◆ Work to complete:
Return every line of the data below unchanged, character for character.

Item-finding data

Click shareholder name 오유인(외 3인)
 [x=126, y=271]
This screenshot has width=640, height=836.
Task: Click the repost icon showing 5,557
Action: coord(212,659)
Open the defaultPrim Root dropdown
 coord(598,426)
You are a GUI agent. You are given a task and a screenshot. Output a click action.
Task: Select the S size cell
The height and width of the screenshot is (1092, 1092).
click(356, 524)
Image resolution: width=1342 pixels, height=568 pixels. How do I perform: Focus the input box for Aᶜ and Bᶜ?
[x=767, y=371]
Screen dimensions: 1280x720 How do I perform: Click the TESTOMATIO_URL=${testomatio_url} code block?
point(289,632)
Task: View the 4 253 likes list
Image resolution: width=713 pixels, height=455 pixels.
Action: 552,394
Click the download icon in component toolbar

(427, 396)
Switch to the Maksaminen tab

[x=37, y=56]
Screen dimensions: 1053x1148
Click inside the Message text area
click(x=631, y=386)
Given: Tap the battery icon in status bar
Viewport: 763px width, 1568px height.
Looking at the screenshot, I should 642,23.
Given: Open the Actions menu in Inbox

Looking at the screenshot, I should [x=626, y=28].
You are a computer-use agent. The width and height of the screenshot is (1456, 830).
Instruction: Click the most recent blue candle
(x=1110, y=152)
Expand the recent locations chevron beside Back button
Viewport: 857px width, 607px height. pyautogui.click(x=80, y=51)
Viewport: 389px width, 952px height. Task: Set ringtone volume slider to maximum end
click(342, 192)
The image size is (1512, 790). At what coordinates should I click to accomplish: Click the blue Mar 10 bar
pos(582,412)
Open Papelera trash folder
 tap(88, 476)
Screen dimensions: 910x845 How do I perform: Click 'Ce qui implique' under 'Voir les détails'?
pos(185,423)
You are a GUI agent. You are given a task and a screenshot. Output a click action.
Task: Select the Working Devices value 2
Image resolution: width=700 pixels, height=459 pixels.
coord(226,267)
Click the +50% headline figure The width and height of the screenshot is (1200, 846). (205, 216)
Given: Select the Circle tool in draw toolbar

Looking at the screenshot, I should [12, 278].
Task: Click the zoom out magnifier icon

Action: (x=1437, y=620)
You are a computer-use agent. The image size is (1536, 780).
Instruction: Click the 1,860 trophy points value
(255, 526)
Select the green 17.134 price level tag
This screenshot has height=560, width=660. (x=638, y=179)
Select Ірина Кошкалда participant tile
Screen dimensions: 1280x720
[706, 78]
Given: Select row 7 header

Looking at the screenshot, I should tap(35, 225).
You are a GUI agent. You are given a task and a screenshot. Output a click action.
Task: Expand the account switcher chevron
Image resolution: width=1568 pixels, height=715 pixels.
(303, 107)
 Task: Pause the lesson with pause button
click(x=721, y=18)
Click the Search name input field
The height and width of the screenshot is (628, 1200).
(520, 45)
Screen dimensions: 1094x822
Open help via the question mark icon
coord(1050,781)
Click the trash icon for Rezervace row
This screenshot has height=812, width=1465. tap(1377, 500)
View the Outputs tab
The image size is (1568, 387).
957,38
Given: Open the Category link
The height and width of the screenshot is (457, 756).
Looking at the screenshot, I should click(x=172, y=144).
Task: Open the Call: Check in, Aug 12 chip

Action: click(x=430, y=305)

◆ Answer to the exercise:
Click shareholder name 오유인(외 3인)
 [x=126, y=271]
This screenshot has width=640, height=836.
Task: Click the repost icon showing 5,557
Action: coord(212,659)
Open the defaultPrim Root dropdown
 coord(598,426)
You are a GUI agent. You are given a task and a screenshot. Output a click action.
Task: Select the S size cell
The height and width of the screenshot is (1092, 1092).
click(356, 524)
Image resolution: width=1342 pixels, height=568 pixels. How do I perform: Focus the input box for Aᶜ and Bᶜ?
[x=767, y=371]
Screen dimensions: 1280x720 How do I perform: Click the TESTOMATIO_URL=${testomatio_url} code block?
point(289,632)
Task: View the 4 253 likes list
Image resolution: width=713 pixels, height=455 pixels.
Action: 552,394
Click the download icon in component toolbar

(427, 396)
Switch to the Maksaminen tab

[x=37, y=56]
Screen dimensions: 1053x1148
Click inside the Message text area
click(x=631, y=386)
Given: Tap the battery icon in status bar
Viewport: 763px width, 1568px height.
Looking at the screenshot, I should 642,23.
Given: Open the Actions menu in Inbox

Looking at the screenshot, I should [x=626, y=28].
You are a computer-use agent. The width and height of the screenshot is (1456, 830).
Instruction: Click the most recent blue candle
(x=1110, y=152)
Expand the recent locations chevron beside Back button
Viewport: 857px width, 607px height. pyautogui.click(x=80, y=51)
Viewport: 389px width, 952px height. Task: Set ringtone volume slider to maximum end
click(342, 192)
The image size is (1512, 790). At what coordinates should I click to accomplish: Click the blue Mar 10 bar
pos(582,412)
Open Papelera trash folder
 tap(88, 476)
Screen dimensions: 910x845 How do I perform: Click 'Ce qui implique' under 'Voir les détails'?
pos(185,423)
You are a GUI agent. You are given a task and a screenshot. Output a click action.
Task: Select the Working Devices value 2
Image resolution: width=700 pixels, height=459 pixels.
coord(226,267)
Click the +50% headline figure The width and height of the screenshot is (1200, 846). (205, 216)
Given: Select the Circle tool in draw toolbar

Looking at the screenshot, I should [12, 278].
Task: Click the zoom out magnifier icon

Action: (x=1437, y=620)
You are a computer-use agent. The image size is (1536, 780).
Instruction: Click the 1,860 trophy points value
(255, 526)
Select the green 17.134 price level tag
This screenshot has height=560, width=660. (x=638, y=179)
Select Ірина Кошкалда participant tile
Screen dimensions: 1280x720
[706, 78]
Given: Select row 7 header

Looking at the screenshot, I should tap(35, 225).
You are a GUI agent. You are given a task and a screenshot. Output a click action.
Task: Expand the account switcher chevron
Image resolution: width=1568 pixels, height=715 pixels.
(303, 107)
 Task: Pause the lesson with pause button
click(x=721, y=18)
Click the Search name input field
The height and width of the screenshot is (628, 1200).
(520, 45)
Screen dimensions: 1094x822
Open help via the question mark icon
coord(1050,781)
Click the trash icon for Rezervace row
This screenshot has height=812, width=1465. tap(1377, 500)
View the Outputs tab
The image size is (1568, 387).
957,38
Given: Open the Category link
The height and width of the screenshot is (457, 756).
Looking at the screenshot, I should click(x=172, y=144).
Task: Open the Call: Check in, Aug 12 chip

Action: click(x=430, y=305)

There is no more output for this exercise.